Los monitores hacen que sus tobillos se pongan rojos.
Entre los asientos de la puerta, un niño descalzo juega con una niña en el suelo del aeropuerto. No se está portando mal; simplemente no tiene zapatos.
Cerca, un padre inmigrante ilegal envuelve tranquilamente a su bebé sin camiseta en una manta.
Abordando
Estos inmigrantes ilegales tienen boletos para cualquier ciudad de Estados Unidos.
Dicen que tienen familia, parientes o un futuro empleador en las ciudades que han elegido.
Los hombres y las mujeres están sentados, exhaustos pero alertas.

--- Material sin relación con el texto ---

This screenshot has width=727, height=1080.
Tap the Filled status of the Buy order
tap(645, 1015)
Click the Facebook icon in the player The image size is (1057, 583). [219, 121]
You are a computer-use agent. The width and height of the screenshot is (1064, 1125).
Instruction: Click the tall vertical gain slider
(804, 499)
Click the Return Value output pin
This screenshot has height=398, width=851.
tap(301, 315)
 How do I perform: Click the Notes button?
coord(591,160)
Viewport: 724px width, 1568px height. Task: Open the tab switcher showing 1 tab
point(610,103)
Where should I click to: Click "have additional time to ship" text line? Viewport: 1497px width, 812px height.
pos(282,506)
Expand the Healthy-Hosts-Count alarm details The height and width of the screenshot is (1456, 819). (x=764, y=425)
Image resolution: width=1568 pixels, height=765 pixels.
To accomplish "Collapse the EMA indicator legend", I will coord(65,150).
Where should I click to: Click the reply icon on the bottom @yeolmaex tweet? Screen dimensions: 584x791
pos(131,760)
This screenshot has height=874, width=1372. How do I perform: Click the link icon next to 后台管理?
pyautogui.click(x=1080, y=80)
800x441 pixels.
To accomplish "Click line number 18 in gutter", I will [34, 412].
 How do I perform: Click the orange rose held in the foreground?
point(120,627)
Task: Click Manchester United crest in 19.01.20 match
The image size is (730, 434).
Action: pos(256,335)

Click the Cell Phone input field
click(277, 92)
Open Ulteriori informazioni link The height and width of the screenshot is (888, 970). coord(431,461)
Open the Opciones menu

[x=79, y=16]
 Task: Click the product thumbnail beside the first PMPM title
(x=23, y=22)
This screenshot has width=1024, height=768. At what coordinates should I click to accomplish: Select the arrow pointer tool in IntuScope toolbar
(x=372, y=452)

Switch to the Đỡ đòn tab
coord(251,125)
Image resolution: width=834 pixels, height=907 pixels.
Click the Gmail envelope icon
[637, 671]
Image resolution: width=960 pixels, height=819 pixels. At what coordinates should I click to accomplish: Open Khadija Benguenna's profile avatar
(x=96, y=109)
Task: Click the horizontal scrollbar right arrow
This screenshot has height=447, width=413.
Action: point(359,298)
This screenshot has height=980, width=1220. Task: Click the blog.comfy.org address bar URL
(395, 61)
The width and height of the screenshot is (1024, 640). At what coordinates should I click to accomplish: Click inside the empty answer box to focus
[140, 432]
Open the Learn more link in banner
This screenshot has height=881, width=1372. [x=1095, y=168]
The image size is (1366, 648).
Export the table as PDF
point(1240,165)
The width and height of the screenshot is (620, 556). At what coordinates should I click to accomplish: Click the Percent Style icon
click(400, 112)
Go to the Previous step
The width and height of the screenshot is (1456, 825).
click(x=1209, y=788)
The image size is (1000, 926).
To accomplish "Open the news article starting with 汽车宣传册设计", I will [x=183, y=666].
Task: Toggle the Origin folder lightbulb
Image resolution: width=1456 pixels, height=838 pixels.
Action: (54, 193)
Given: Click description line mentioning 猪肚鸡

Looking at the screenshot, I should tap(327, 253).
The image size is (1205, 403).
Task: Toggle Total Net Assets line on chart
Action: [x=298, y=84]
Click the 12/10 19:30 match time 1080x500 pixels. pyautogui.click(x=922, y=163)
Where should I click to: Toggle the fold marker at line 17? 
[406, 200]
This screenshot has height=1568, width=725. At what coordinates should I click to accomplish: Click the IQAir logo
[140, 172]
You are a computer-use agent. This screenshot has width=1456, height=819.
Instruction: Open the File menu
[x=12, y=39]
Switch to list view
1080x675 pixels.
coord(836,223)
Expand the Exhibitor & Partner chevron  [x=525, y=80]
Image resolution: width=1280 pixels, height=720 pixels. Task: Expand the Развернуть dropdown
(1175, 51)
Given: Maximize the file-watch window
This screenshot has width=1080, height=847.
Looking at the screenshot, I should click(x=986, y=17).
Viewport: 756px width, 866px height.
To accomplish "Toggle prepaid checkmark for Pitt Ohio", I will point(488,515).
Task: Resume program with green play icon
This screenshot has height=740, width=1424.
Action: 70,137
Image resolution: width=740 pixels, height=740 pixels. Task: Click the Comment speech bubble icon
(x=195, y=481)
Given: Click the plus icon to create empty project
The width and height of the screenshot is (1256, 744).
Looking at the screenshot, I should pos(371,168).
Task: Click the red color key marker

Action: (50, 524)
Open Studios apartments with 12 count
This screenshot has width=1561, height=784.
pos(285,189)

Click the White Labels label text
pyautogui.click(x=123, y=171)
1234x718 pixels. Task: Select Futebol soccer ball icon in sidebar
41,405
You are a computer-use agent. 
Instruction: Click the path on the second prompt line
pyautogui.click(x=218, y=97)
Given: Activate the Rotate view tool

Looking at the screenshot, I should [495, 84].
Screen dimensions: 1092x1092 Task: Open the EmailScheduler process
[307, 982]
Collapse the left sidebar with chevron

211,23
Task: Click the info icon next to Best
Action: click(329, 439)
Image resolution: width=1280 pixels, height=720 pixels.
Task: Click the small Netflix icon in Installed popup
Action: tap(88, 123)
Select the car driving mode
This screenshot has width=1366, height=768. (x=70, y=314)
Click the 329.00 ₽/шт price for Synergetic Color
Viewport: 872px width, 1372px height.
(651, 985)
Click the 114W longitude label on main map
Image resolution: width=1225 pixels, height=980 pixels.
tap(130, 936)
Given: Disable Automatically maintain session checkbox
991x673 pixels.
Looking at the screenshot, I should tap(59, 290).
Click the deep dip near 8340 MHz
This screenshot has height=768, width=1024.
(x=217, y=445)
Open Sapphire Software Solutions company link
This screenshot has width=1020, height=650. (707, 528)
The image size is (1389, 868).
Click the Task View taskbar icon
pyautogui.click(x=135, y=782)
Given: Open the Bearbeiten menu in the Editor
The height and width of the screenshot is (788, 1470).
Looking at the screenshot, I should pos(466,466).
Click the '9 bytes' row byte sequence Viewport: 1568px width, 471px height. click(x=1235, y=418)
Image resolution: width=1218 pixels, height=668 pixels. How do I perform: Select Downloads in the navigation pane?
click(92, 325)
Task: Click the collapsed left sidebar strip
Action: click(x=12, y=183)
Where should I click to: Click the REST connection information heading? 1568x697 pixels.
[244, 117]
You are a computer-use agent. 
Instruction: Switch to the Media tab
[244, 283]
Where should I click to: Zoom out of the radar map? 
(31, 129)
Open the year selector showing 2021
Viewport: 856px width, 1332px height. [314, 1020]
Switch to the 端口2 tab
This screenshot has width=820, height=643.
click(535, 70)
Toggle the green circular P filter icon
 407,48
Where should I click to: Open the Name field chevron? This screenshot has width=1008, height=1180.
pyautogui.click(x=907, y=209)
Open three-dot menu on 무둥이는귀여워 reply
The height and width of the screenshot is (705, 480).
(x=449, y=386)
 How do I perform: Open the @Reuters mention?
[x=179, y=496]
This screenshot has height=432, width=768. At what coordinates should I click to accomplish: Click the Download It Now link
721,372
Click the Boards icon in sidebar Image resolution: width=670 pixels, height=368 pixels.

Un número sorprendente de ellos tiene celulares.
Cuando los pocos estadounidenses de la puerta se ponen en pie para el primer grupo de embarque, todos los inmigrantes ilegales se apresuran a entrar en la fila.
Por lo que saben, el anuncio del intercomunicador para el vuelo podría decir que el último de la fila será devuelto a México.
Subir al avión es más fácil porque casi ninguno lleva equipaje. Una amable azafata que habla español les muestra sus asientos.
Veo a Santo luchar con el cinturón de su asiento. Está sentado allí al igual que innumerables miles de personas como él en otros incontables vuelos desde McAllen a algún lugar completamente extraño para ellos.
El plan del gobierno federal para trasladar a los inmigrantes ilegales de McAllen a McAnywhere a través de múltiples vuelos de conexión depende totalmente de la amabilidad desinteresada del usuario promedio del aeropuerto.
Poco después de la medianoche en el aeropuerto de Atlanta, una familia de inmigrantes ilegales se encontró por primera vez con una escalera mecánica. Una mujer de mediana edad llamada Melanie dudaba ante las escaleras eléctricas detrás de sus tres hijos, preguntándose dónde poner los pies.
Cuando por fin encontró su terminal, todos los restaurantes del aeropuerto estaban cerrados y la única comida que tenían los niños era una bolsa de pretzels del avión. Su vuelo a Nueva York estaba programado para las 8:00 a.m. La pequeña familia solo tenía una pequeña maleta de equipaje.
En las sillas de la puerta T11 de Atlanta, se durmieron con hambre, escuchando los anuncios en un idioma que no entendían.